[Dataset items]
╭──

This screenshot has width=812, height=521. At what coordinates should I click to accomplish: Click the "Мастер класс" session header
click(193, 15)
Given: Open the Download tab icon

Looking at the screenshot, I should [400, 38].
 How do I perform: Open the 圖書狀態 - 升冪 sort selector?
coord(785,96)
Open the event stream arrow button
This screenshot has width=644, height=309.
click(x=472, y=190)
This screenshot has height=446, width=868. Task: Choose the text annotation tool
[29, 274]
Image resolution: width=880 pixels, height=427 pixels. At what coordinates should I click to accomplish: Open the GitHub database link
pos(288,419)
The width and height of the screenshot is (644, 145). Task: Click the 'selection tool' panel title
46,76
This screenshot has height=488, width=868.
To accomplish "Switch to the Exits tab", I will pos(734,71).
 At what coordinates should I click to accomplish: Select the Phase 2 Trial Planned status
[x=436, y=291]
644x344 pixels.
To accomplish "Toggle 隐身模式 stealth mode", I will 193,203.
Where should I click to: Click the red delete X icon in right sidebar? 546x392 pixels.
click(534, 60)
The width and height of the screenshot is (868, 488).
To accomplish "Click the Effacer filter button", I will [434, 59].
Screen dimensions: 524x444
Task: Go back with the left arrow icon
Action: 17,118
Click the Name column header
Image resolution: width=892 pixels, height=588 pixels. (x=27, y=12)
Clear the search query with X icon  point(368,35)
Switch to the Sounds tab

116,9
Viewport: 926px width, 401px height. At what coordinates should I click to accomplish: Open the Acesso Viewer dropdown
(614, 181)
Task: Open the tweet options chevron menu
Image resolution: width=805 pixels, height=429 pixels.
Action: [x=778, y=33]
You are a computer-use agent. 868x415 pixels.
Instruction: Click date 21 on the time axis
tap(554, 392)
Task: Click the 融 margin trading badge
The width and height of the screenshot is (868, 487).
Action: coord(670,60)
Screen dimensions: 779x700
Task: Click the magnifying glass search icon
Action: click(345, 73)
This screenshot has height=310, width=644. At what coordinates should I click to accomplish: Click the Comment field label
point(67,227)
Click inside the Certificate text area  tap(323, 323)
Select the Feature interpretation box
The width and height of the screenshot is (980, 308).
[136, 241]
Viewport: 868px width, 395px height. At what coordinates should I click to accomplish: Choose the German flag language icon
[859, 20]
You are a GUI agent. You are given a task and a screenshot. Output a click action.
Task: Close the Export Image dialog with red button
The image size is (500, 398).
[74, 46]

╰──

> _Task goal_: The first line of the entries above marks where to begin; repeat each line exactly through the one that contains "Open the event stream arrow button", and include that line.

> _Exercise response_:
This screenshot has width=812, height=521. At what coordinates should I click to accomplish: Click the "Мастер класс" session header
click(193, 15)
Given: Open the Download tab icon

Looking at the screenshot, I should [400, 38].
 How do I perform: Open the 圖書狀態 - 升冪 sort selector?
coord(785,96)
Open the event stream arrow button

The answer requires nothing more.